Occhipinti, Clark and Friedrich all agree: Overall attention to your health is crucial to overcoming depression.

The first line of defense: correcting any nutritional deficiencies, particularly those that increase inflammation in the body. “If depression is viewed as a chronic, low-level inflammatory disorder or a lack of certain nutrients, then it makes sense to focus on lifestyle changes that replenish nutrients and reduce inflammation, such as avoiding sugar and processed foods, taking minerals and B vitamins, and eating omega-3 fats and antioxidant-rich foods like turmeric, green tea, kale and broccoli,” says Robert Rountree, MD, Delicious Living’s medical editor. Nutritionists also recommend salmon, leafy greens and lentils as research- backed “mood boosters” (check out our delicious good-mood recipes).

In addition, solutions might include getting back to the gym or getting out of a toxic relationship, Clark says. Self-medicating with booze, which may seem to offer temporary relief, can actually worsen depression symptoms and can also prevent antidepressants from working as they should.

Numerous studies show the benefits of regular exercise on mood because it releases brain endorphins, neurotransmitters related to an enhanced sense of well-being.

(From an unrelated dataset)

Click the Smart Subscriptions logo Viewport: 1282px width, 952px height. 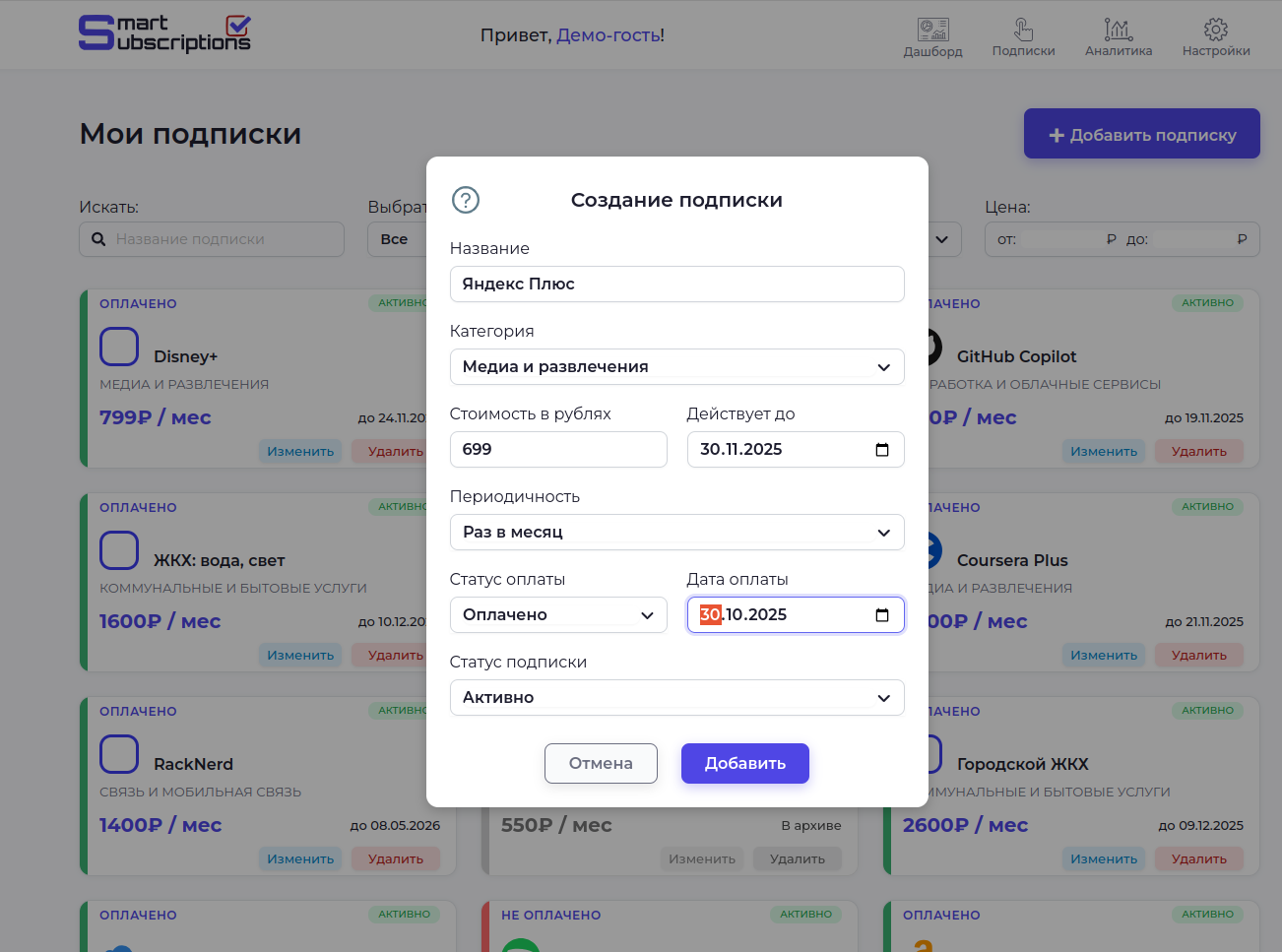tap(163, 32)
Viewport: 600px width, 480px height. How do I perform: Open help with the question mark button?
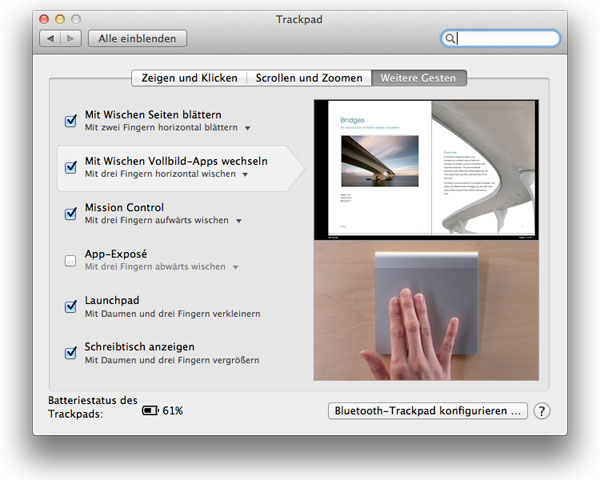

In fact, a 2013 study at Harvard Medical School showed that, for some people, exercise is just as effective as antidepressants at treating depression—although the report cautioned that exercise alone isn’t enough for someone with severe depression.

If you’re not ready to get out and run a mile, don’t worry; endorphins also release when you laugh, have sex, dance, get acupuncture and eat your favorite foods.